DIRECTIONS
Reproduce each of the rows below word for word, leaving the pictures out of your answer.

INPUT DATA
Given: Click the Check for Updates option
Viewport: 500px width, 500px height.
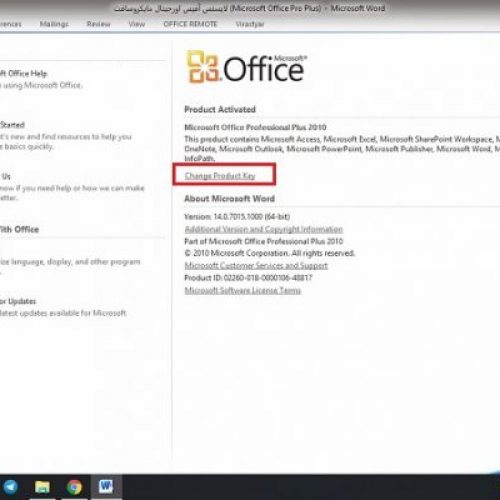Looking at the screenshot, I should (x=18, y=301).
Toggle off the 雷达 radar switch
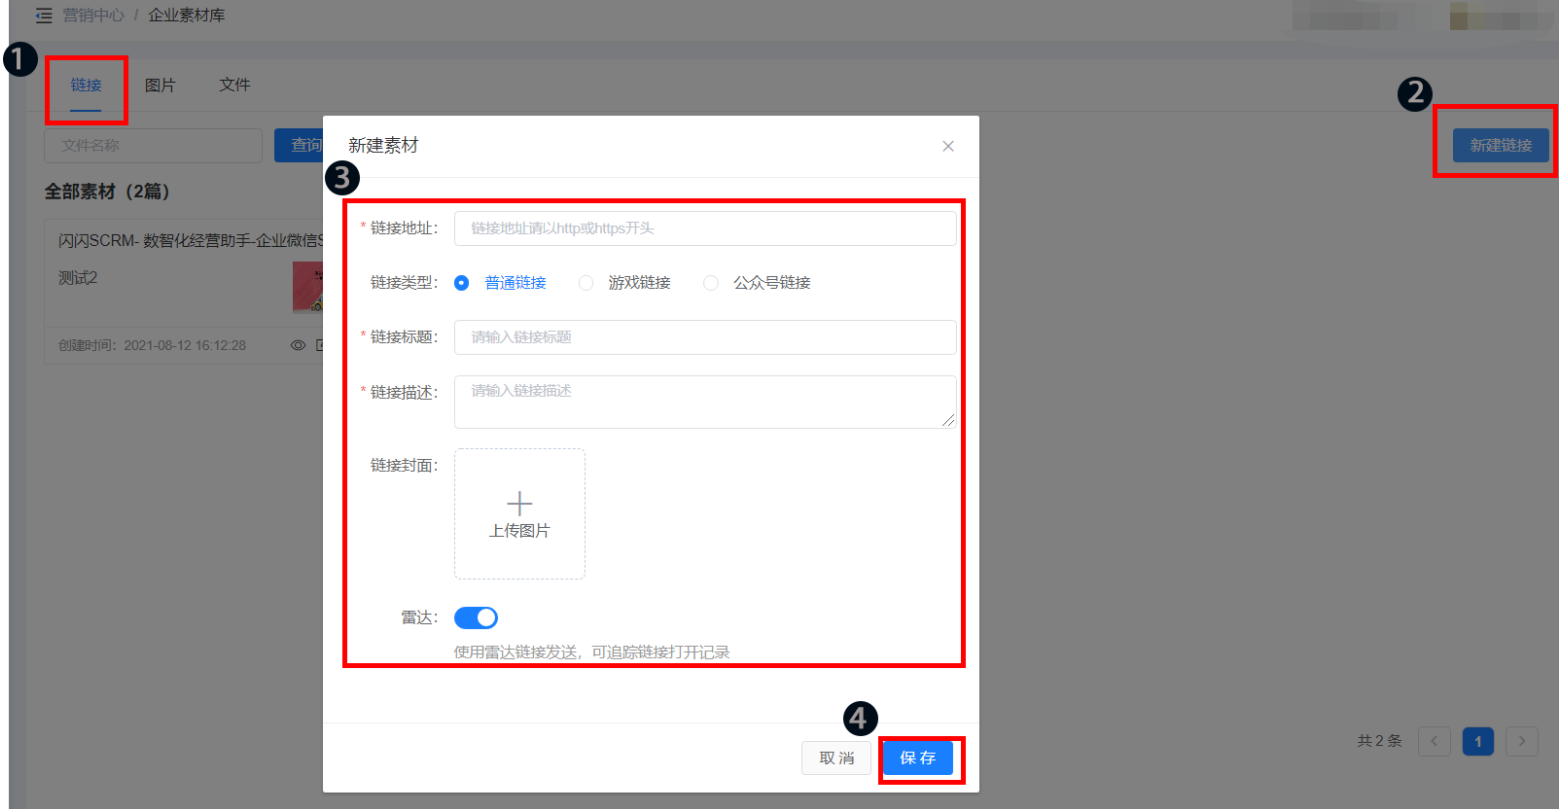The height and width of the screenshot is (809, 1559). [476, 617]
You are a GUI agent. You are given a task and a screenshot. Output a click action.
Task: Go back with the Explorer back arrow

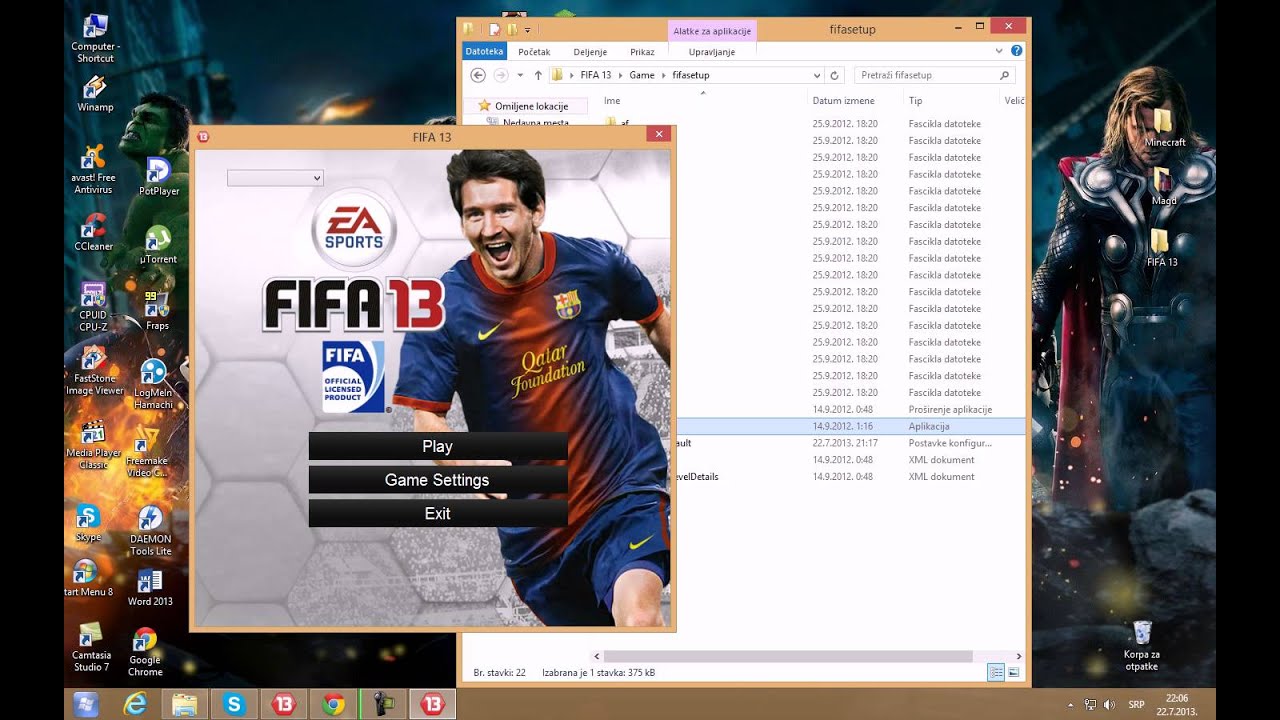tap(478, 75)
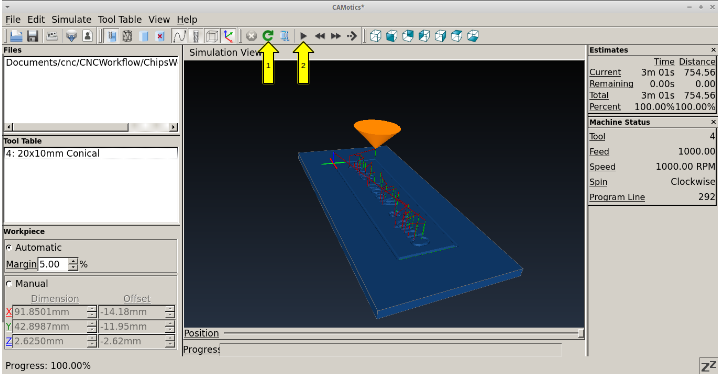721x374 pixels.
Task: Click the rewind double-arrow icon
Action: (x=320, y=35)
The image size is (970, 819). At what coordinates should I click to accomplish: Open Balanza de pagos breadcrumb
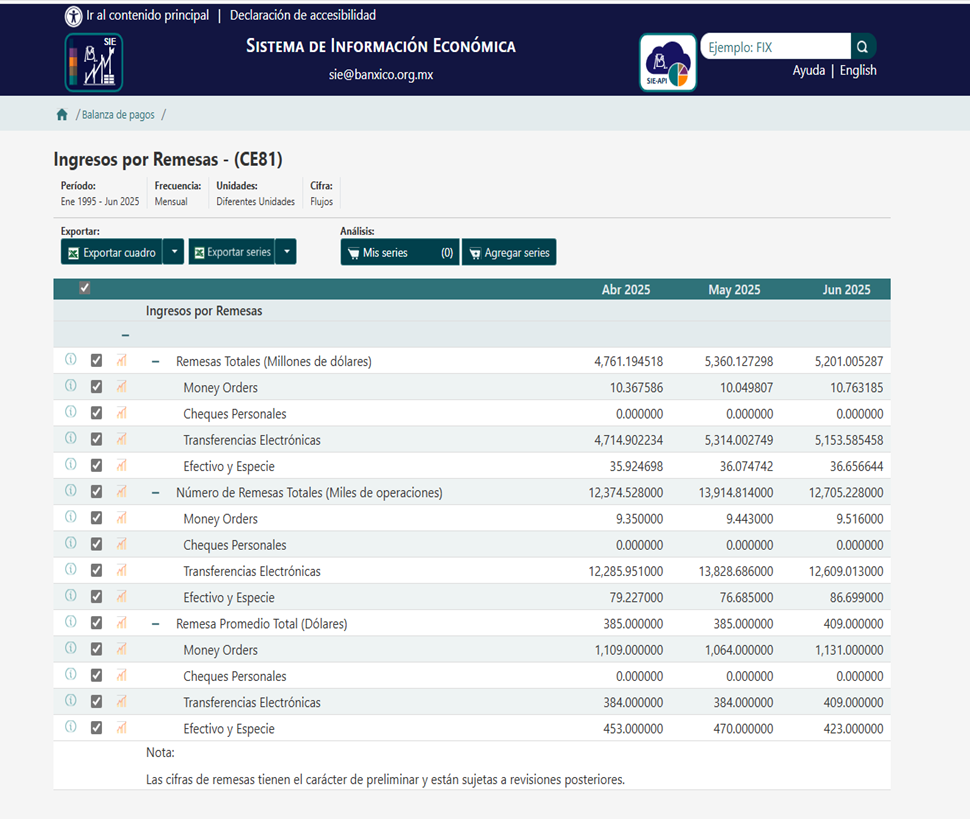tap(118, 115)
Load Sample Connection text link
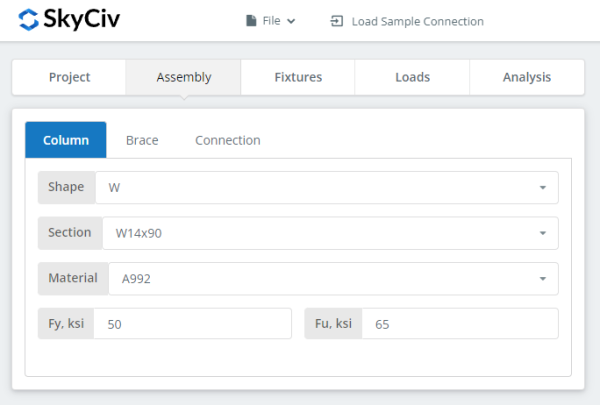Screen dimensions: 600x405 pyautogui.click(x=417, y=21)
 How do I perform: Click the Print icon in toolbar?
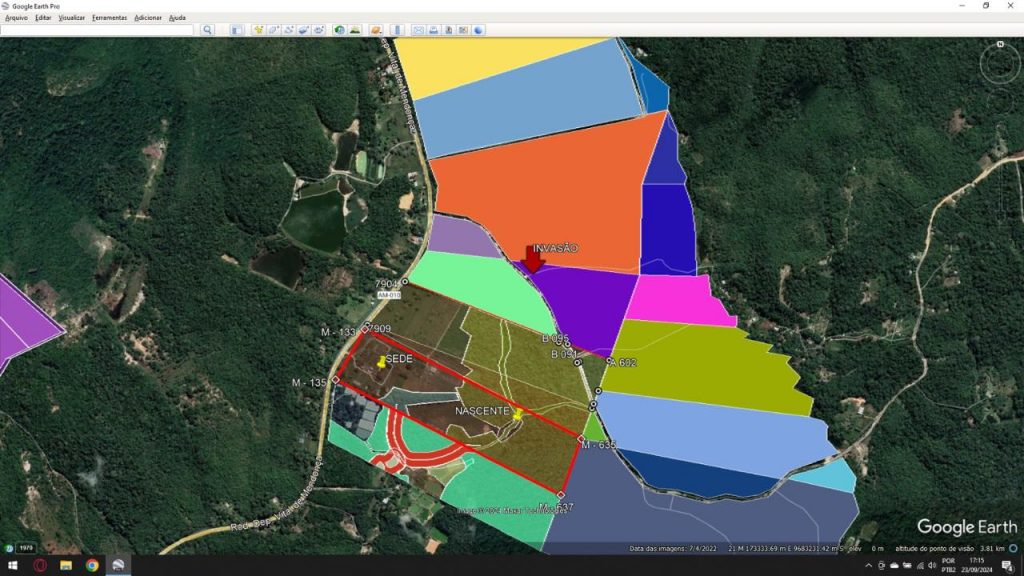433,30
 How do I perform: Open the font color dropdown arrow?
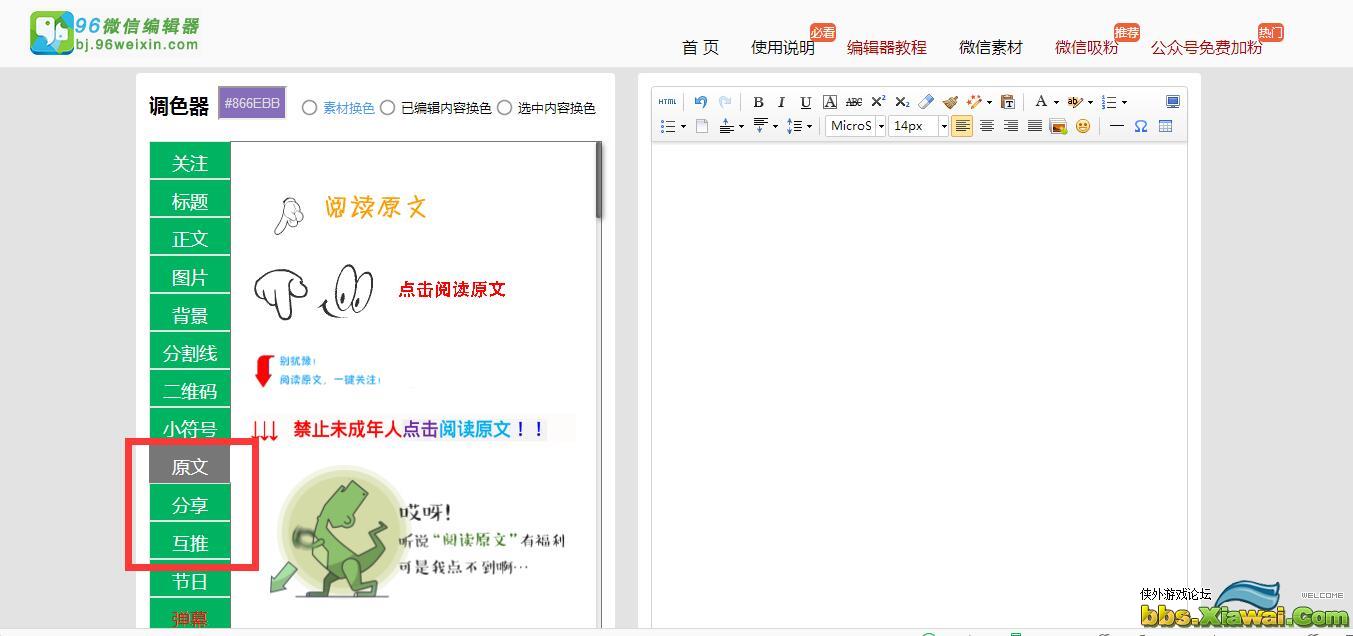point(1056,102)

SOLUTION TO THIS TASK
Given: Click the Check for Updates option
Viewport: 500px width, 500px height.
Looking at the screenshot, I should (x=18, y=301).
Toggle off the 雷达 radar switch
The height and width of the screenshot is (809, 1559). [476, 617]
You are a GUI agent. You are given a task and a screenshot. Output a click action.
Task: Go back with the Explorer back arrow

tap(478, 75)
721x374 pixels.
Task: Click the rewind double-arrow icon
Action: (x=320, y=35)
The image size is (970, 819). At what coordinates should I click to accomplish: Open Balanza de pagos breadcrumb
tap(118, 115)
Load Sample Connection text link
Screen dimensions: 600x405 pyautogui.click(x=417, y=21)
 How do I perform: Click the Print icon in toolbar?
433,30
 How do I perform: Open the font color dropdown arrow?
point(1056,102)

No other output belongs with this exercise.